Last year, Doe filed suit against Shuman and Haider for “intentional infliction of emotional distress” and invasion of privacy. He asked for unspecified damages and to have the sex tape destroyed. In June, the Superior Court of Massachusetts denied Haider and Shuman’s requests to dismiss the complaint against them. The women have yet to appear for their scheduled depositions.

Last June, Hay reached out to local law enforcement, who told him it would be difficult to prove the women had committed a crime. Soon after, he contacted me through Facebook to ask if I would be interested in writing a story. (We grew up in the same Chicago suburb, but he was eight years older and we never knew each other.) When I met him, he was tightly wound and pensive. His deep-set eyes couldn’t quite find a comfortable place to land. As he recounted the convoluted events of the past four years, his tone would shift from indignant to wistful, bewildered to humiliated and then grief-stricken. He didn’t seem to know whether to feel redeemed by the fact that he wasn’t the only person duped, or overwhelmed by the extent of the deception. Yet there were moments when he still sought ways to justify, or at least make sense of, Shuman and Haider’s campaign against him, searching in earnest for evidence of genuine affection amid the years of deceit.

Hay had been keeping the university apprised of Shuman and Haider’s actions, but Harvard’s regulations governing Title IX investigations mean that Hay is still barred from teaching until investigators issue their findings. In the past few years, Harvard has made efforts to take claims of sexual misconduct against professors more seriously. The university recently stripped retired vice-provost and noted Cuban scholar Jorge Domínguez of faculty privileges after confronting four decades’ worth of sexual-misconduct allegations. More recently, Harvard suspended economist Roland Fryer for allegations of sexual harassment.

Harvard has yet to decide Hay’s fate, but according to multiple off-the-record sources, Hay has already run afoul of investigators for reaching out to journalists (namely me), which they view as an act of retaliation.

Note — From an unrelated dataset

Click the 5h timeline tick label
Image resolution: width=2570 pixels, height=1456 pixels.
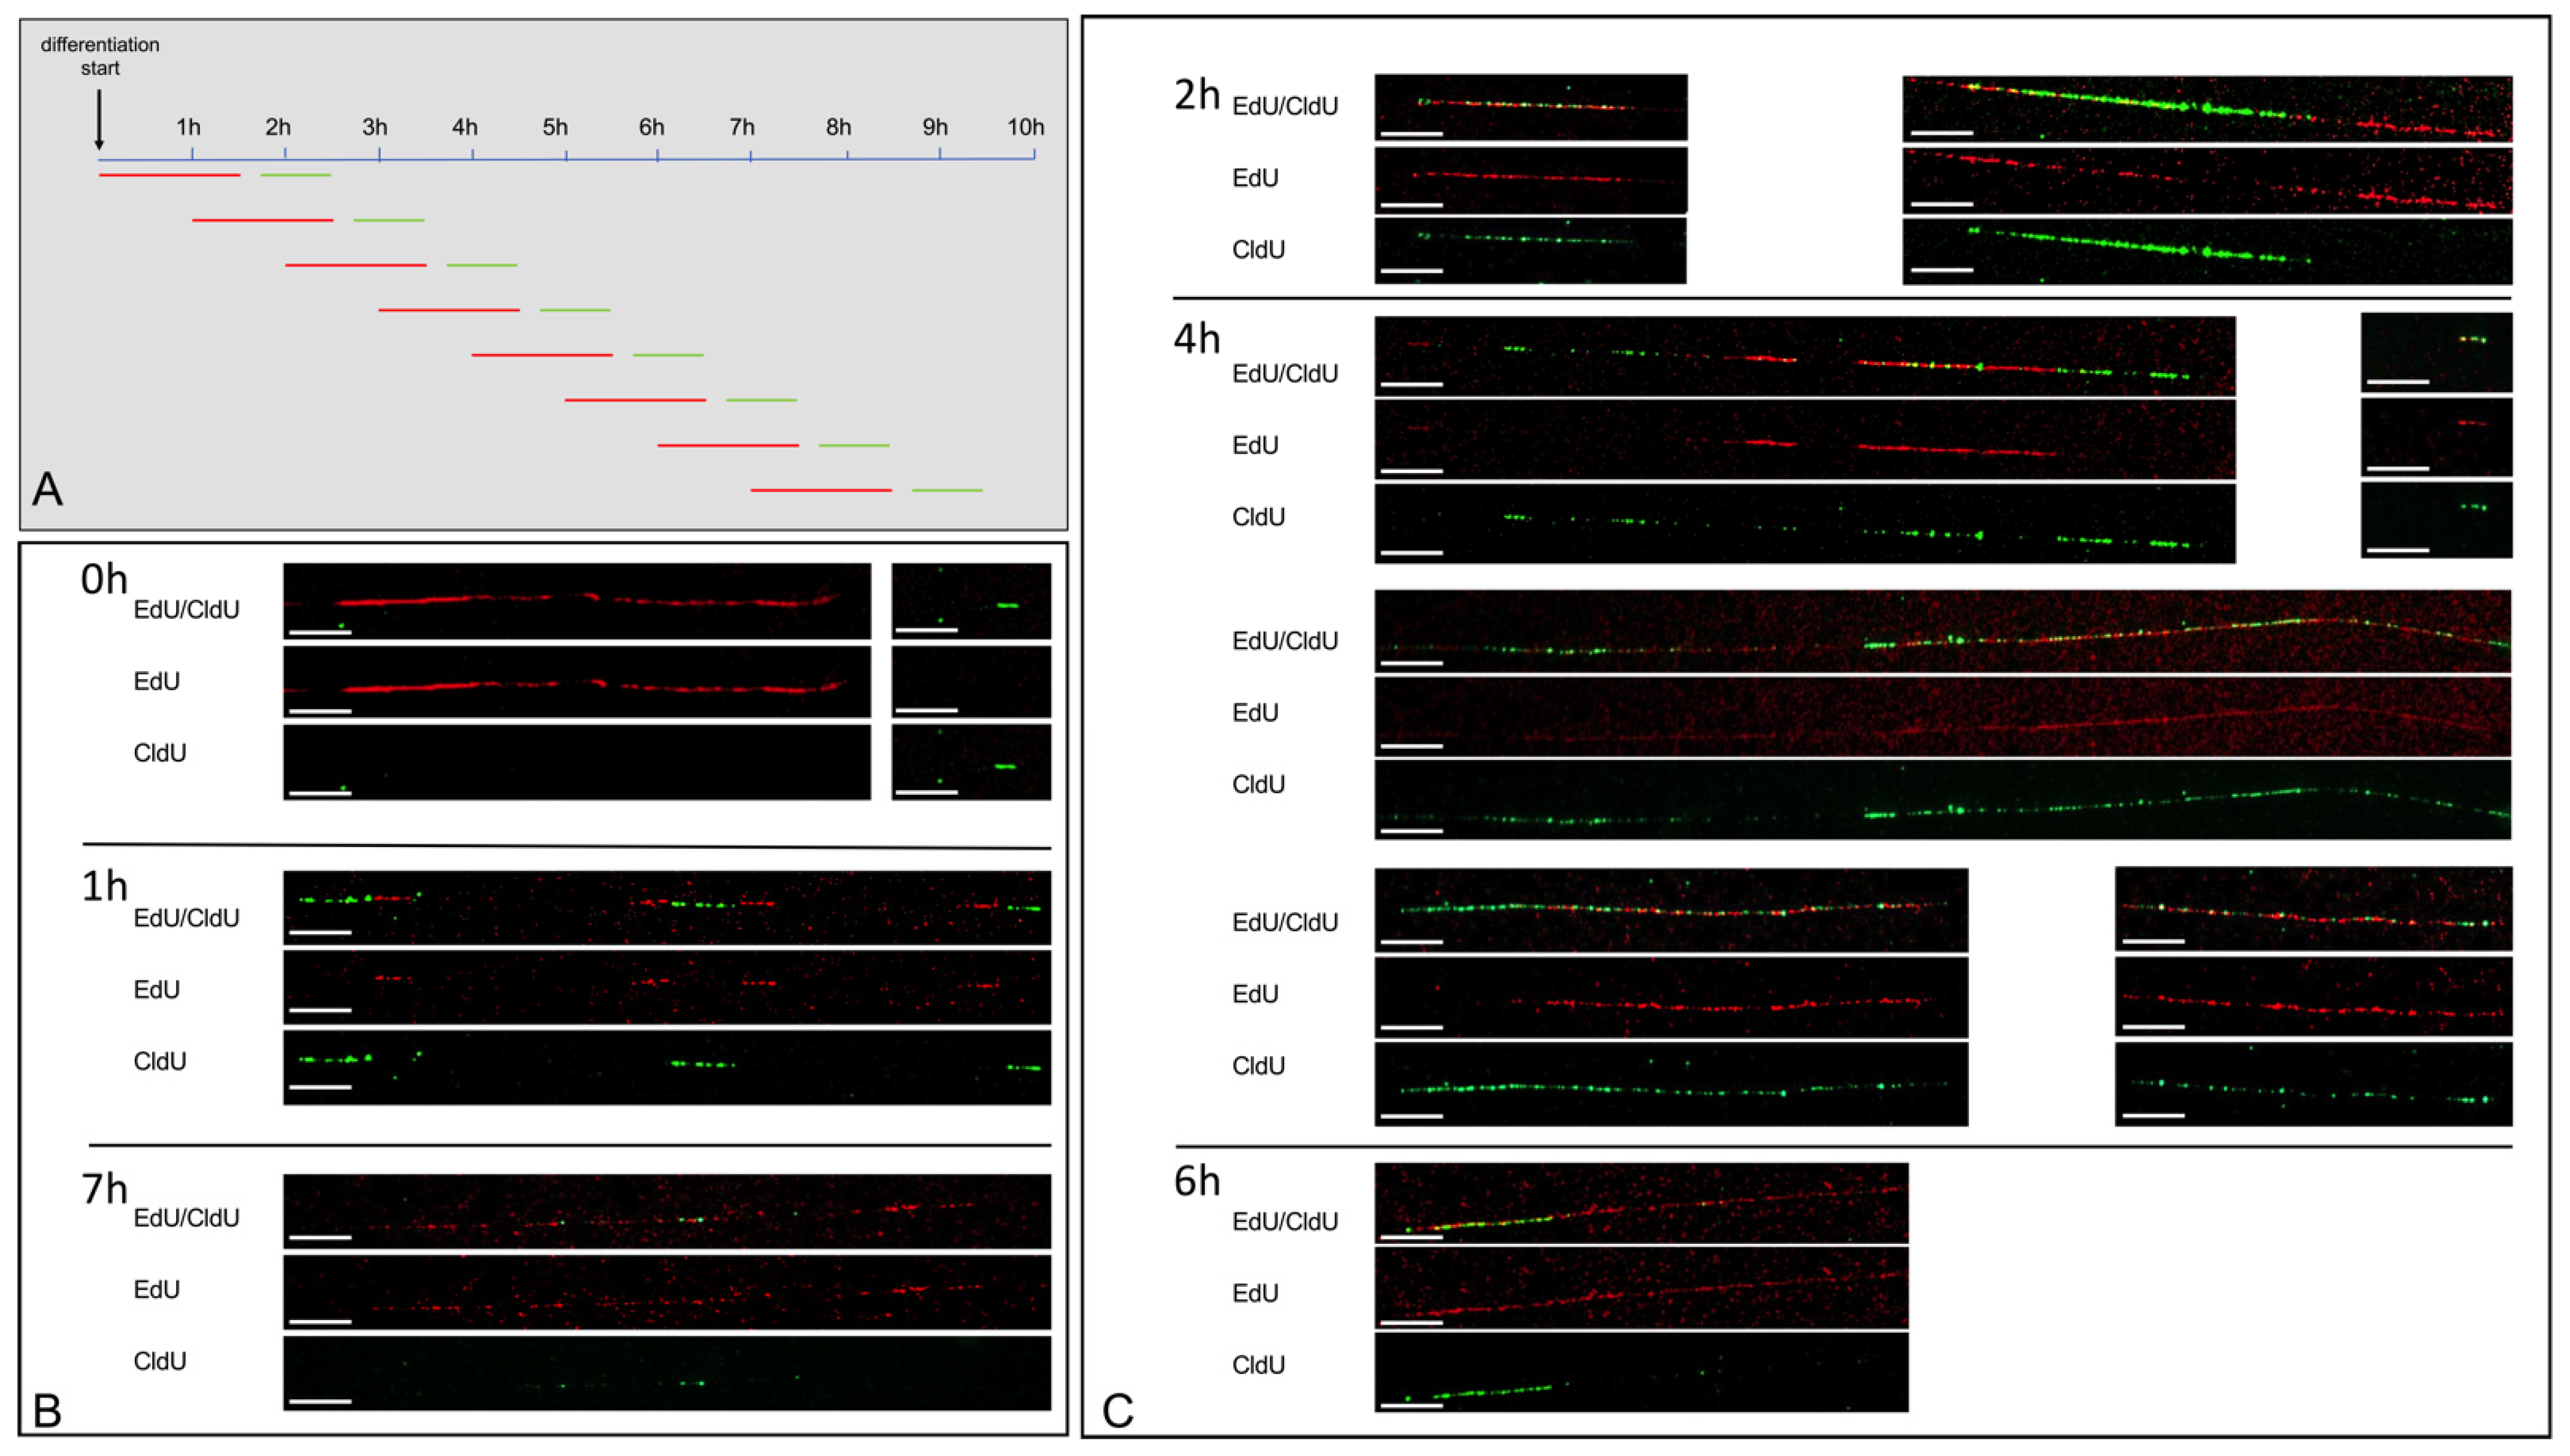pyautogui.click(x=555, y=127)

Harvard has also required Hay to undergo “coaching” for boundary issues.

“I don’t blame Harvard for initially taking the side of the women,” Hay says, “but after presenting them with all this evidence — these people aren’t who they say they are.” The women declined to speak on the record for this story, but, through their lawyer, they denied most of Hay’s account, calling it “a fantastical tale that conjures stereotypes and nativist tropes to exact revenge against Mischa Haider for filing a Title IX complaint against him.”

Both sides have now filed suit against each other. In their complaint against him, Shuman and Haider claim he sexually assaulted Shuman and groped Haider and ejaculated on her while she slept, all of which he denies. After Hay filed his suit against them for the years of harassment, he finally asked for a paternity test. So far, they’ve refused. He hasn’t seen the baby since 2017, when the child was a year and a half old.

Hay remains mystified about what the women really wanted from him.
Money appears to be a factor but not necessarily the only one — after all, theirs was a long, expensive, and punitive game with no guarantee of a big payoff. Hay says Shuman once told him they’d targeted him for signing an open letter in late 2014 calling for more due process in Harvard’s Title IX proceedings. (Shuman denies ever saying this.) “I don’t know if that’s the real reason or something she made up later,” says Hay. In May 2018, Hay received a barrage of text messages from an unknown number: “Find a way to connect if you want a chance to take the last exit before HELL … Take my word, you ain’t seen nothing yet. I promise. Oh and as to your quest for motives? Don’t bother. I just really hate the patriarchy, that’s it.”